Art. 14 BayWG
Bayerisches Wassergesetz (BayWG)
Landesrecht Bayern

Zweiter Teil – Eigentum an den Gewässern

Titel: Bayerisches Wassergesetz (BayWG)
Normgeber: Bayern
Amtliche Abkürzung: BayWG
Gliederungs-Nr.: 753-1-UG
Normtyp: Gesetz

Art. 14 BayWG – Duldungspflicht  (1)

(1) Die Anlieger und Hinterlieger haben zu dulden, dass Festpunkte eingebaut, Flusseinteilungszeichen und Höhenmaße aufgestellt und Messeinrichtungen für wasserwirtschaftliche Daten einschließlich der Zufahrt und der Anlagen zu ihrer Ver- und Entsorgung errichtet, betrieben und unterhalten werden. An Gewässern, die der Schiff- und Floßfahrt dienen, haben sie ferner zu dulden, dass Schiffe und Flöße landen und befestigt werden und dass im Notfall während der erforderlichen Zeit die Ladung ausgesetzt wird.
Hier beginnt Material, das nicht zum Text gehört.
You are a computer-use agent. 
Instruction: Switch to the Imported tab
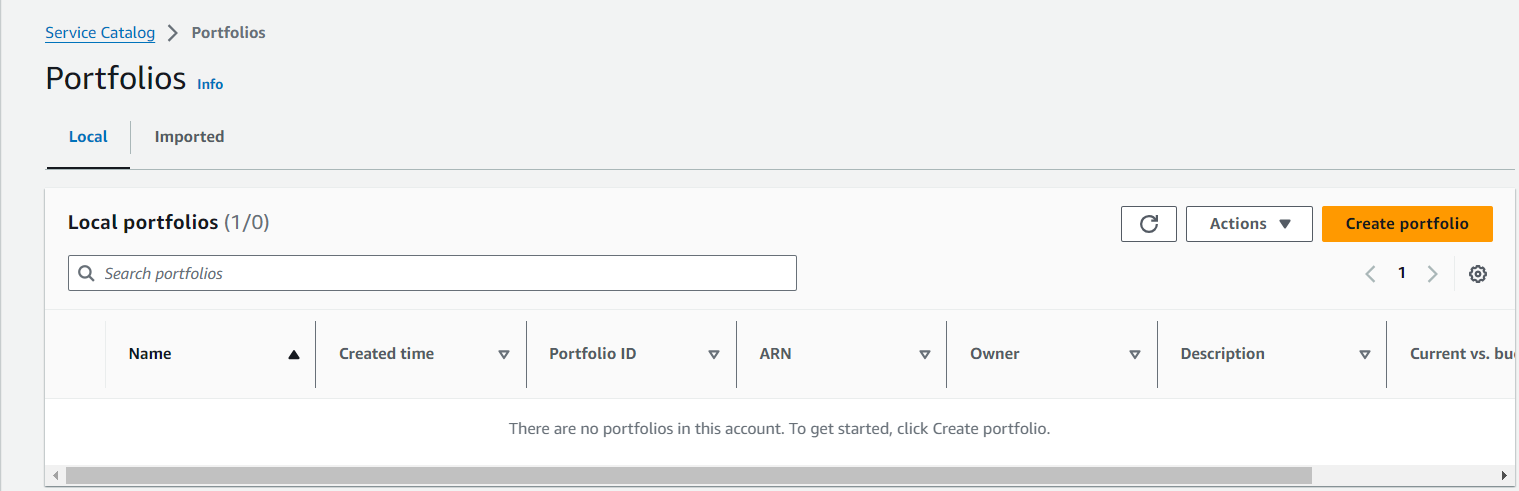(189, 137)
(2) Die Anlieger und Hinterlieger haben ferner zu dulden, dass die zur Benutzung des Gewässers Berechtigten oder deren Beauftragte die Ufergrundstücke betreten, soweit der ordnungsgemäße Betrieb der Wasserbenutzungsanlage das erfordert; auf die Interessen des Duldungspflichtigen ist Rücksicht zu nehmen. Gebäude und eingefriedete Grundstücke dürfen nur mit Erlaubnis der Verfügungsberechtigten betreten werden.
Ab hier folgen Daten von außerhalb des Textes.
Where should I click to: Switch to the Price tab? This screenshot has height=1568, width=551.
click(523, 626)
(3) Entstehen durch Handlungen nach den Absätzen 1 oder 2 Schäden, so hat der Geschädigte Anspruch auf Ersatz des Schadens.

(1) Red. Anm.:
Außer Kraft am 1. März 2010 durch Artikel 79 Absatz 2 Nummer 1 des Gesetzes vom 25. Februar 2010 (GVBl S. 66, 130). Zur weiteren Anwendung s. Artikel 81 des Gesetzes vom 25. Februar 2010 (GVBl S. 66, 130).